Monocrystalline PV panels get their name from the design of the solar cells.

Monocrystalline photovoltaic cells are made from a single lab-grown crystal of purified silicon.

Manufacturers achieve this uninterrupted internal structure by processing polycrystalline silicon and shaping it into ingots.

The pure ingots of pure silicon are then sliced into wafers and precision cut into the desired size and shape.

After a lengthy manufacturing process, monocrystalline PV cells are combined and framed into a photovoltaic module such as a solar panel. 

A 400W rigid solar panel typically contains around 60 monocrystalline solar cells framed under a transparent surface like tempered glass and surrounded with a durable metal such as stainless steel or aluminum.

By eliminating impurities and optimizing the photovoltaic material, monocrystalline solar panels deliver much greater efficiency than cheaper polycrystalline panels. 

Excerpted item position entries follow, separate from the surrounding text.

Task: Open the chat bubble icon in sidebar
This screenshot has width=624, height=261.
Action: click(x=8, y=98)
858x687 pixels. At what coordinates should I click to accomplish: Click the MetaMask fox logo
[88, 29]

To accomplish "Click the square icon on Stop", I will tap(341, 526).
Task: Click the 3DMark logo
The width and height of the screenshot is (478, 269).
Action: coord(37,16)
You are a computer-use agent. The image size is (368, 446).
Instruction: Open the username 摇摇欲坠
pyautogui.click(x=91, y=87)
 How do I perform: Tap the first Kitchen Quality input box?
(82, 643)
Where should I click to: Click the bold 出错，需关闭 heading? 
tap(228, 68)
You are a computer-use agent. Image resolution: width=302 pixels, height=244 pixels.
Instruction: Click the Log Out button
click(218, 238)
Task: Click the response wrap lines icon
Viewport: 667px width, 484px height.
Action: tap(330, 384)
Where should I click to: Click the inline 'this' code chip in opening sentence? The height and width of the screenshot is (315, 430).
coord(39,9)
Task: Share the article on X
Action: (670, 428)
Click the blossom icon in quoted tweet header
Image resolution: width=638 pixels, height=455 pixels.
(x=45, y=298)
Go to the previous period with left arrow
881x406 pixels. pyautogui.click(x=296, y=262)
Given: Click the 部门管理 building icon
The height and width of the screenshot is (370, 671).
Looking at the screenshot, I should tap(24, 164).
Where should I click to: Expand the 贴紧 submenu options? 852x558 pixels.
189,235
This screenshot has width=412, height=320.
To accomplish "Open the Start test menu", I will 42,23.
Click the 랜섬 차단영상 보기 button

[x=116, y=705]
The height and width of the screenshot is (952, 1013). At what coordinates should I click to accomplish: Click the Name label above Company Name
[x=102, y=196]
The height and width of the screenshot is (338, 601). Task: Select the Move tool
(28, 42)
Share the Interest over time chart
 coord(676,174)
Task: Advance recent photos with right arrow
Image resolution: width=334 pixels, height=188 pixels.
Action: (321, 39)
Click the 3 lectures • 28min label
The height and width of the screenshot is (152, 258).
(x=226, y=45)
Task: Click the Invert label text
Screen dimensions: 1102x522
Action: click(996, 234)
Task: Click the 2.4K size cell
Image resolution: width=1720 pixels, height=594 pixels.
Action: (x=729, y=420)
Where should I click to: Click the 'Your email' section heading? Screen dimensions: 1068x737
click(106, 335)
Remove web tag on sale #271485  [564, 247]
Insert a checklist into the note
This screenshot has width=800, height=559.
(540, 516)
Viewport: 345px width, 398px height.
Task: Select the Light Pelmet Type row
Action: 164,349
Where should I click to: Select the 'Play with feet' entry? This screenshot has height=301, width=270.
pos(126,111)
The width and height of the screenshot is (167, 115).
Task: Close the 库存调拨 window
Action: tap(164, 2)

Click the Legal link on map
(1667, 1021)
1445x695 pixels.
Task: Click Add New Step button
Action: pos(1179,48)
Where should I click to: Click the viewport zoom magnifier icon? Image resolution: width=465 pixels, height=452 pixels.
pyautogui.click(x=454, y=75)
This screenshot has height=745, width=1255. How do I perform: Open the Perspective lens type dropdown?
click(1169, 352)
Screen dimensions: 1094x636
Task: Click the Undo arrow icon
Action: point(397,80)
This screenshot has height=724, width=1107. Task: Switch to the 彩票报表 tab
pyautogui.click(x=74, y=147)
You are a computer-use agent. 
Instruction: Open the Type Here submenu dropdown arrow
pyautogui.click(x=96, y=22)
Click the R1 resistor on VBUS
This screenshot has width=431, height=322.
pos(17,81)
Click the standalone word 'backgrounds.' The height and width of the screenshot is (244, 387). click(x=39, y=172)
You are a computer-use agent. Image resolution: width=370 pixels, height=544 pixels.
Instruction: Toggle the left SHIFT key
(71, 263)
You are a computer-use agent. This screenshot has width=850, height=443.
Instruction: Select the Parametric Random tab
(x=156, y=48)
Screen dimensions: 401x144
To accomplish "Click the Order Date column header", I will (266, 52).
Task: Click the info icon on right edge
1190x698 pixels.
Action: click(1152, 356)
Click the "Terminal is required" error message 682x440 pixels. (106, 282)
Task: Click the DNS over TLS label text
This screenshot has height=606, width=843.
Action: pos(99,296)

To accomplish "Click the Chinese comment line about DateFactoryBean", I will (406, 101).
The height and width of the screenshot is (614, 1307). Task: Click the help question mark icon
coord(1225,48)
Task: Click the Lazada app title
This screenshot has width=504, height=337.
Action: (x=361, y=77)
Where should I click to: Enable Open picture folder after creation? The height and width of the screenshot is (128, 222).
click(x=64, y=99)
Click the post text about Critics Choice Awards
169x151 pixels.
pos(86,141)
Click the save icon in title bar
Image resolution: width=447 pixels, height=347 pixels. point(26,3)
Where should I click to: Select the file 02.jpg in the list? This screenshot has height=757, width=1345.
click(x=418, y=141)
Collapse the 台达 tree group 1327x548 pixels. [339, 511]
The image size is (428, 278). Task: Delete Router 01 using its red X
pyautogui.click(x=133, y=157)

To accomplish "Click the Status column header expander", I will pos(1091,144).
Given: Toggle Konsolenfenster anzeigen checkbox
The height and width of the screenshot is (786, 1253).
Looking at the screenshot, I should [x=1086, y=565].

One downside of monocrystalline PV panels is that the production process generates more waste. Up to 50% of the raw materials like silicon are discarded to produce a single solar cell.

For some eco-minded people switching to solar energy, that may be a turn-off. However, because these panels boast higher efficiency than polycrystalline or thin film options — meaning they generate more electricity per square meter — many believe the trade-off is worthwhile. 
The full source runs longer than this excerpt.